It’s a lot like yesterday’s report on Senate District 37: the Republican has a wide fundraising lead on a Democrat. But in this case, we’re looking at an open District 38C seat with no incumbent. And while the Democrat in the race, Judy Davis, had a primary opponent in Mike Hindi, the little money she raised was enough to get her through the primary to face Mary Beth Carozza, who was unopposed for the GOP bid.
You can see just how wide of a gap there is by looking at the link.
What also jumped out at me in this comparison was the amount of money coming from outside the district, which for the sake of simplicity I define as the 218xx zip code area. Both Davis and Carozza received over 40% of their contributions from outside the region, with Carozza just a few dollars shy of 50 percent. Yet it’s interesting where this out-of-district money came from.

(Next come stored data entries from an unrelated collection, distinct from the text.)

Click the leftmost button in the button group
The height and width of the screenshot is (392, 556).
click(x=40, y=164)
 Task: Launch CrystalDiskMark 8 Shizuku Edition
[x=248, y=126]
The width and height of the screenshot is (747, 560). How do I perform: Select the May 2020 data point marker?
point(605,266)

In Mary Beth Carozza’s case, a lot of her money comes from connections she made in Washington during her tenure there as a legislative assistant and George W. Bush administration appointee. Her work for the Ohio Congressional delegation was rewarded by a number of contributions from the state, where she hosted a fundraiser last year. In her first report that covered the inception of her campaign to the initial days of 2014, over 70% of her funding came from out-of-state, mainly from the Washington, D.C. area and Ohio. Those Ohio connections, as well as work for Maine Sen. Susan Collins, proved valuable in the category of federal committees, as Mary Beth received money from the Buckeye Patriot PAC, Dirigo PAC, and Promoting Our Republican Team PAC, as well as the campaigns of Mike DeWine, Steve Stivers, and Pat Tiberi. DeWine is a former Senator from Ohio who is now the state’s Attorney General, while Stivers and Tiberi currently serve in Congress representing parts of the state.
But as the campaign has evolved, the percentage of money raised locally has increased. In her last report, Mary Beth raised about 80% of her money locally.

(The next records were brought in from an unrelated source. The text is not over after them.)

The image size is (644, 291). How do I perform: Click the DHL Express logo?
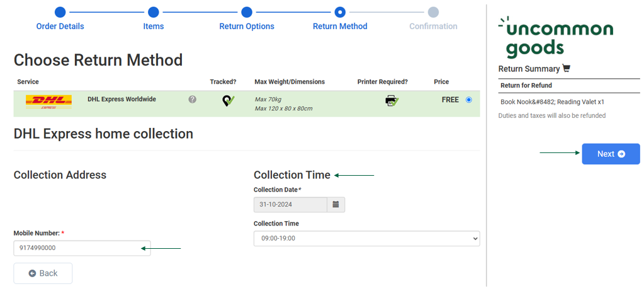48,102
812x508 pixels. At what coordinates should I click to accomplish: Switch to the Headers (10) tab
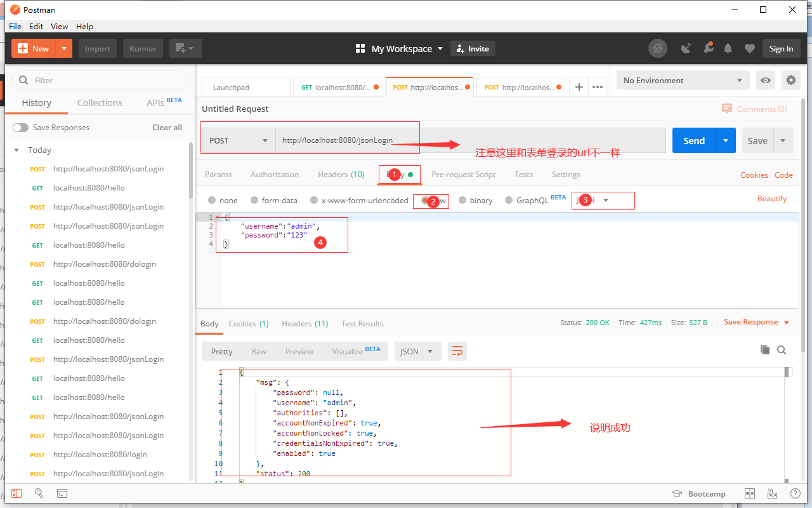pos(341,174)
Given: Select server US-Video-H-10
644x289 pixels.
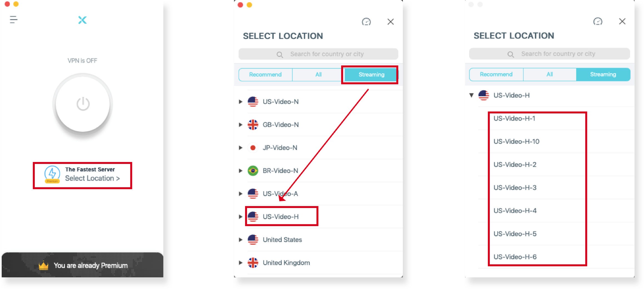Looking at the screenshot, I should pyautogui.click(x=516, y=141).
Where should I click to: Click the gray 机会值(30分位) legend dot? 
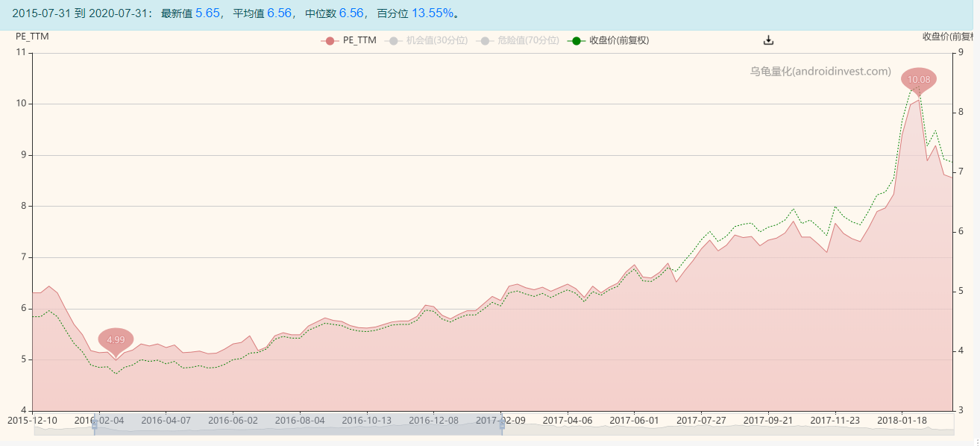394,41
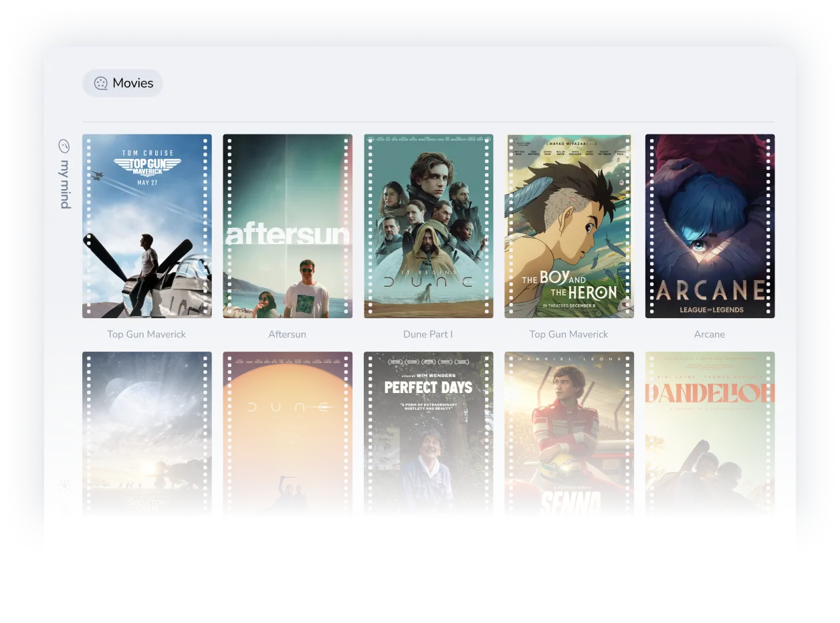Open The Boy and the Heron poster
Image resolution: width=840 pixels, height=623 pixels.
point(568,226)
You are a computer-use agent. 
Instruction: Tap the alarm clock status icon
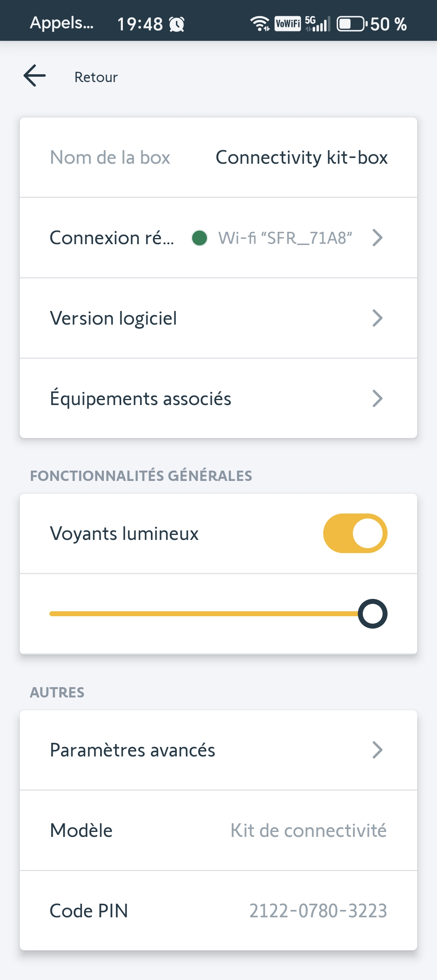coord(177,24)
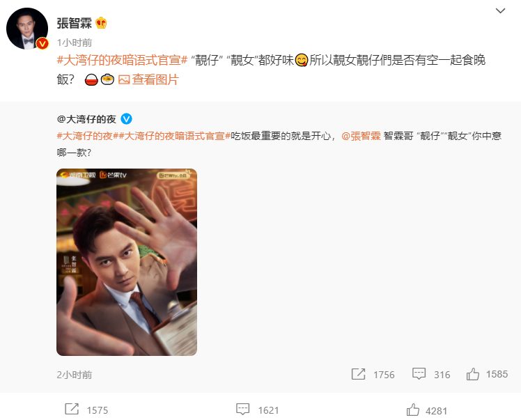
Task: Click the repost icon showing 1756
Action: [358, 374]
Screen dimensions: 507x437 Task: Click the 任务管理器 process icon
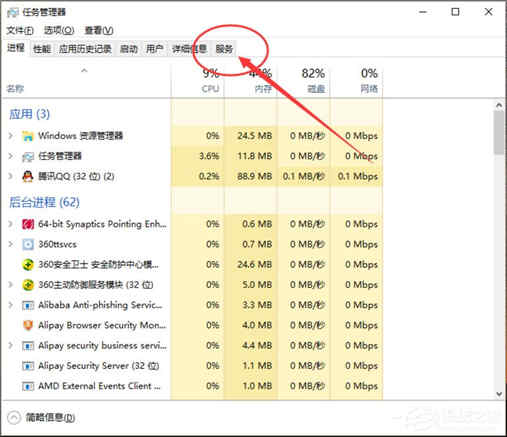click(x=28, y=156)
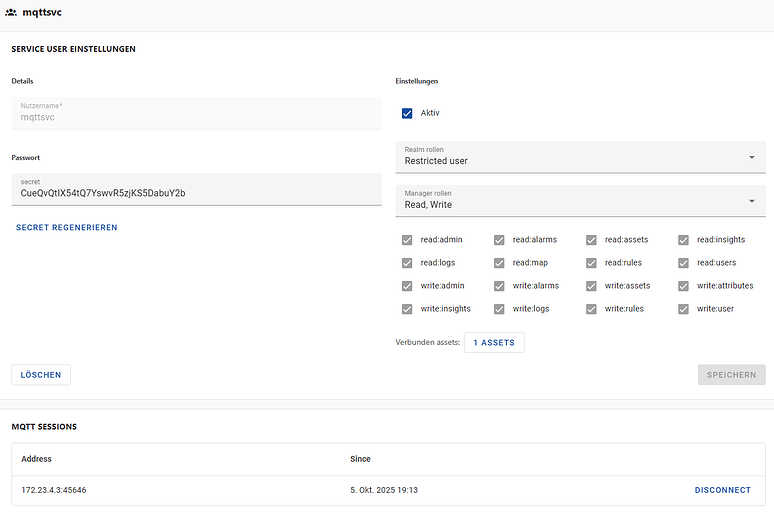The height and width of the screenshot is (517, 774).
Task: Disconnect the 172.23.4.3:45646 MQTT session
Action: tap(722, 490)
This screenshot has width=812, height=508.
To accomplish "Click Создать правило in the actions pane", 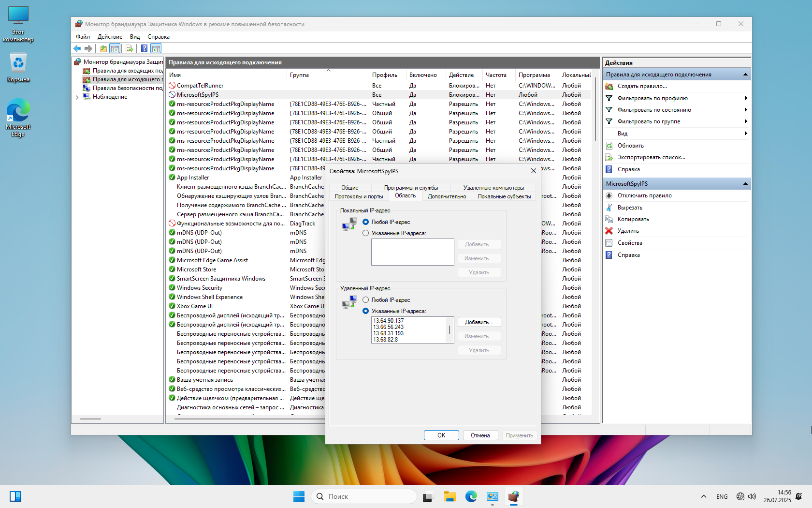I will coord(642,86).

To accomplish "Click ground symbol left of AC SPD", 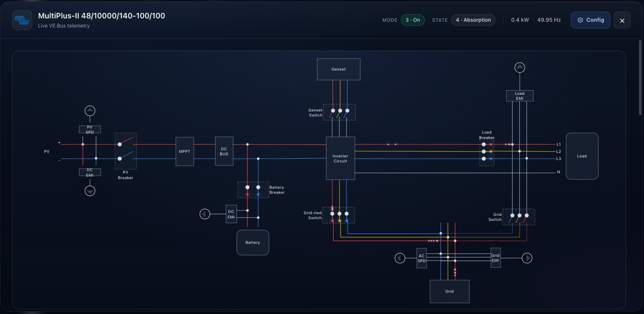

On the other hand, there was a spike in out-of-district collections for Judy Davis when her son hosted a fundraiser for her in New York City, as well as another one in the most recent reporting period from a variety of sources. In all, however, it’s obvious that Carozza has a more broad and deep base of support from private individuals, although Carozza can boast a smattering of support from business and LLCs that Davis hasn’t had. Carozza has also collected the one Maryland PAC donation, from the Maryland Farm Bureau PAC.
Both Davis and Carozza have had modest contributions from local political clubs, but it’s worth noting that three campaigns have transferred money to Mary Beth’s account: former Wicomico County Council candidate Muir Boda transferred $40, Worcester County Commissioner Judy Boggs added $100, and Delegate Kathy Szeliga pitched in a total of $350 in two separate donations.
Something I found interesting among the expenditures is that Mary Beth apparently has a campaign office to work from, as she pays rent for it monthly. She’s also a big Staples customer, as she bought equipment there to set up the office.
But the more important line item was the over $35,000 she spent getting the word out on her campaign – everything from printing up all manner of signage to newspaper ads to social media. (And yes, in the interest of full disclosure, there’s a little something for me in there as well because she’s advertised here.) Carozza’s burned a lot of gasoline, too. Judy Davis has gone along a similar path, but to a lesser extent.
Carozza seems to be using a few outside consultants: of note, she’s spent $395 a month on Morton Herbert, LLC of Towson for, among other things, website design and maintenance, and used Campaign On for the direct mailing ($4,593.27.) And while it’s not a large expense, she paid $480 to Womble Carlyle Sandridge & Rice LLP. Maryland political insiders know that better as Bob Ehrlich’s law firm.
One other interesting disparity: Carozza paid Edward Blakely of Annapolis a total of $706 for two campaign videos, while Davis had one done by Chase Whiteside of Cincinnati as a $3,000 in-kind donation.
But on the whole, these aren’t the most exciting of campaign finance reports. It’s interesting that Carozza had a number of fairly well-known Republican names donate to her campaign at the start, but that’s been mainly replaced by a local grassroots effort over the last few months. Unlike some of the others profiled, in the case of both Davis and Carozza there doesn’t seem to be a vested interest in all that outside money aside from getting someone they know and have dealt with over the years elected.